■ Task to carry out: Reproduce each of the following lines verbatim, with every coordinate and size value unchanged.

--

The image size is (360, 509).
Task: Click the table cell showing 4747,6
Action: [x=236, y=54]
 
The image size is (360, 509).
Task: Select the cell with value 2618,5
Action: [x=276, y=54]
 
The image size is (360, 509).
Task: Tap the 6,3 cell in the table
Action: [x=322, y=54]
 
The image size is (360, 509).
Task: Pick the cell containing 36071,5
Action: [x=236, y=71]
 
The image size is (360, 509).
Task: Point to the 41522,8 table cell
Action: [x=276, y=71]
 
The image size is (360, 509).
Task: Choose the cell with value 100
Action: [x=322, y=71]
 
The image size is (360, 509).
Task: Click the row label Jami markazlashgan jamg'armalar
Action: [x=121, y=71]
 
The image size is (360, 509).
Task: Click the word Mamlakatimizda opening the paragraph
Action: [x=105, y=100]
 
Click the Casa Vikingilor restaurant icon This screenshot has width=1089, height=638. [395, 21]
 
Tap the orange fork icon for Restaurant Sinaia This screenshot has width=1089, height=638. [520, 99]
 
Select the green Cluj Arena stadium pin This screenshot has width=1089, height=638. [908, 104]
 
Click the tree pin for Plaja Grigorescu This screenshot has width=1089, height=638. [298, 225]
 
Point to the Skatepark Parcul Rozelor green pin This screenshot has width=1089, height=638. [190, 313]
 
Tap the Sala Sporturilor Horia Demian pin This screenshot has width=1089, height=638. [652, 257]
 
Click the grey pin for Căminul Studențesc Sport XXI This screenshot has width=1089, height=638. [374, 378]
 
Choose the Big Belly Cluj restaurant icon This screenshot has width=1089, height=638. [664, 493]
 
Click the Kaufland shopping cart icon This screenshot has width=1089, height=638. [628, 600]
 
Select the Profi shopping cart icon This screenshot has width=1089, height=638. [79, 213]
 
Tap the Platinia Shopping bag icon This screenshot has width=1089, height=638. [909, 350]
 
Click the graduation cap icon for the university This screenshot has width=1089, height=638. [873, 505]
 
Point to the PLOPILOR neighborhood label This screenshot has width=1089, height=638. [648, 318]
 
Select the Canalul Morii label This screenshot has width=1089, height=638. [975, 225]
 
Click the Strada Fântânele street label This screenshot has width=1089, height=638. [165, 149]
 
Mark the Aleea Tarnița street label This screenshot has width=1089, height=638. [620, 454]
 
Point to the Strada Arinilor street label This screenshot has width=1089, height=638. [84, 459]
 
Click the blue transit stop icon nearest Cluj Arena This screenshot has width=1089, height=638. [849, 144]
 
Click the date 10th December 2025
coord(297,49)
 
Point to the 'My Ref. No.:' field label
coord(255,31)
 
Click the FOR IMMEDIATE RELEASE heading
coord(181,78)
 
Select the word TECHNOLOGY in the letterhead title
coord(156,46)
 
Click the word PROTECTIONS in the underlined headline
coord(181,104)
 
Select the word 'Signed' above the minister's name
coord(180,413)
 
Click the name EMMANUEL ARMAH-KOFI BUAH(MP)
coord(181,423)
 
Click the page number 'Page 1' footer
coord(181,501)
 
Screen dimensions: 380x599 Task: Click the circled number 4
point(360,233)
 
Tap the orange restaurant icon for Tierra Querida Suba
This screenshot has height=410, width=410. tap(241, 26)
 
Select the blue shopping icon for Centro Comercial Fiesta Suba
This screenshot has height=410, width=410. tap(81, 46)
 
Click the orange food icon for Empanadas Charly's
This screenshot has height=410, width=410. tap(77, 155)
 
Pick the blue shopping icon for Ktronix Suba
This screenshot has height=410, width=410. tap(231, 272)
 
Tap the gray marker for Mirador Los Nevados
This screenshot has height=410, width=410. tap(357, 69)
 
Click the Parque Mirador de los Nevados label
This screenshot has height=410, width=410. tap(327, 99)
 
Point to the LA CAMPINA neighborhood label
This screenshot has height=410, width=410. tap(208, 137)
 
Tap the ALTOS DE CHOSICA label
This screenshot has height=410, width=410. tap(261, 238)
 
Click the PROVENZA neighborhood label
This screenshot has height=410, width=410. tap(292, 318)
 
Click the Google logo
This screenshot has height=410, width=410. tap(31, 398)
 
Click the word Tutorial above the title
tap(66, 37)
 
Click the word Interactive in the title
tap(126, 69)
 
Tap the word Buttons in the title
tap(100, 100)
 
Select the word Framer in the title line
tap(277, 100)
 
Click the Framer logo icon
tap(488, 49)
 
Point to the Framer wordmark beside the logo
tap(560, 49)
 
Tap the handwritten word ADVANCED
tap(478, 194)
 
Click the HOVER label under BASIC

--

■ Task answer:
The image size is (360, 509).
Task: Click the table cell showing 4747,6
Action: [x=236, y=54]
 
The image size is (360, 509).
Task: Select the cell with value 2618,5
Action: [x=276, y=54]
 
The image size is (360, 509).
Task: Tap the 6,3 cell in the table
Action: [x=322, y=54]
 
The image size is (360, 509).
Task: Pick the cell containing 36071,5
Action: [x=236, y=71]
 
The image size is (360, 509).
Task: Point to the 41522,8 table cell
Action: [x=276, y=71]
 
The image size is (360, 509).
Task: Choose the cell with value 100
Action: [x=322, y=71]
 
The image size is (360, 509).
Task: Click the row label Jami markazlashgan jamg'armalar
Action: [x=121, y=71]
 
The image size is (360, 509).
Task: Click the word Mamlakatimizda opening the paragraph
Action: [x=105, y=100]
 
Click the Casa Vikingilor restaurant icon This screenshot has width=1089, height=638. [395, 21]
 
Tap the orange fork icon for Restaurant Sinaia This screenshot has width=1089, height=638. [520, 99]
 
Select the green Cluj Arena stadium pin This screenshot has width=1089, height=638. [908, 104]
 
Click the tree pin for Plaja Grigorescu This screenshot has width=1089, height=638. [298, 225]
 
Point to the Skatepark Parcul Rozelor green pin This screenshot has width=1089, height=638. [190, 313]
 
Tap the Sala Sporturilor Horia Demian pin This screenshot has width=1089, height=638. [652, 257]
 
Click the grey pin for Căminul Studențesc Sport XXI This screenshot has width=1089, height=638. [374, 378]
 
Choose the Big Belly Cluj restaurant icon This screenshot has width=1089, height=638. [664, 493]
 
Click the Kaufland shopping cart icon This screenshot has width=1089, height=638. [628, 600]
 
Select the Profi shopping cart icon This screenshot has width=1089, height=638. [79, 213]
 
Tap the Platinia Shopping bag icon This screenshot has width=1089, height=638. [909, 350]
 
Click the graduation cap icon for the university This screenshot has width=1089, height=638. [873, 505]
 
Point to the PLOPILOR neighborhood label This screenshot has width=1089, height=638. [648, 318]
 
Select the Canalul Morii label This screenshot has width=1089, height=638. [975, 225]
 
Click the Strada Fântânele street label This screenshot has width=1089, height=638. [165, 149]
 
Mark the Aleea Tarnița street label This screenshot has width=1089, height=638. [620, 454]
 
Point to the Strada Arinilor street label This screenshot has width=1089, height=638. [84, 459]
 
Click the blue transit stop icon nearest Cluj Arena This screenshot has width=1089, height=638. [849, 144]
 
Click the date 10th December 2025
coord(297,49)
 
Point to the 'My Ref. No.:' field label
coord(255,31)
 
Click the FOR IMMEDIATE RELEASE heading
coord(181,78)
 
Select the word TECHNOLOGY in the letterhead title
coord(156,46)
 
Click the word PROTECTIONS in the underlined headline
coord(181,104)
 
Select the word 'Signed' above the minister's name
coord(180,413)
 
Click the name EMMANUEL ARMAH-KOFI BUAH(MP)
coord(181,423)
 
Click the page number 'Page 1' footer
coord(181,501)
 
Screen dimensions: 380x599 Task: Click the circled number 4
point(360,233)
 
Tap the orange restaurant icon for Tierra Querida Suba
This screenshot has height=410, width=410. tap(241, 26)
 
Select the blue shopping icon for Centro Comercial Fiesta Suba
This screenshot has height=410, width=410. tap(81, 46)
 
Click the orange food icon for Empanadas Charly's
This screenshot has height=410, width=410. tap(77, 155)
 
Pick the blue shopping icon for Ktronix Suba
This screenshot has height=410, width=410. tap(231, 272)
 
Tap the gray marker for Mirador Los Nevados
This screenshot has height=410, width=410. tap(357, 69)
 
Click the Parque Mirador de los Nevados label
This screenshot has height=410, width=410. tap(327, 99)
 
Point to the LA CAMPINA neighborhood label
This screenshot has height=410, width=410. tap(208, 137)
 
Tap the ALTOS DE CHOSICA label
This screenshot has height=410, width=410. tap(261, 238)
 
Click the PROVENZA neighborhood label
This screenshot has height=410, width=410. tap(292, 318)
 
Click the Google logo
This screenshot has height=410, width=410. tap(31, 398)
 
Click the word Tutorial above the title
tap(66, 37)
 
Click the word Interactive in the title
tap(126, 69)
 
Tap the word Buttons in the title
tap(100, 100)
 
Select the word Framer in the title line
tap(277, 100)
 
Click the Framer logo icon
tap(488, 49)
 
Point to the Framer wordmark beside the logo
tap(560, 49)
 
Tap the handwritten word ADVANCED
tap(478, 194)
 
Click the HOVER label under BASIC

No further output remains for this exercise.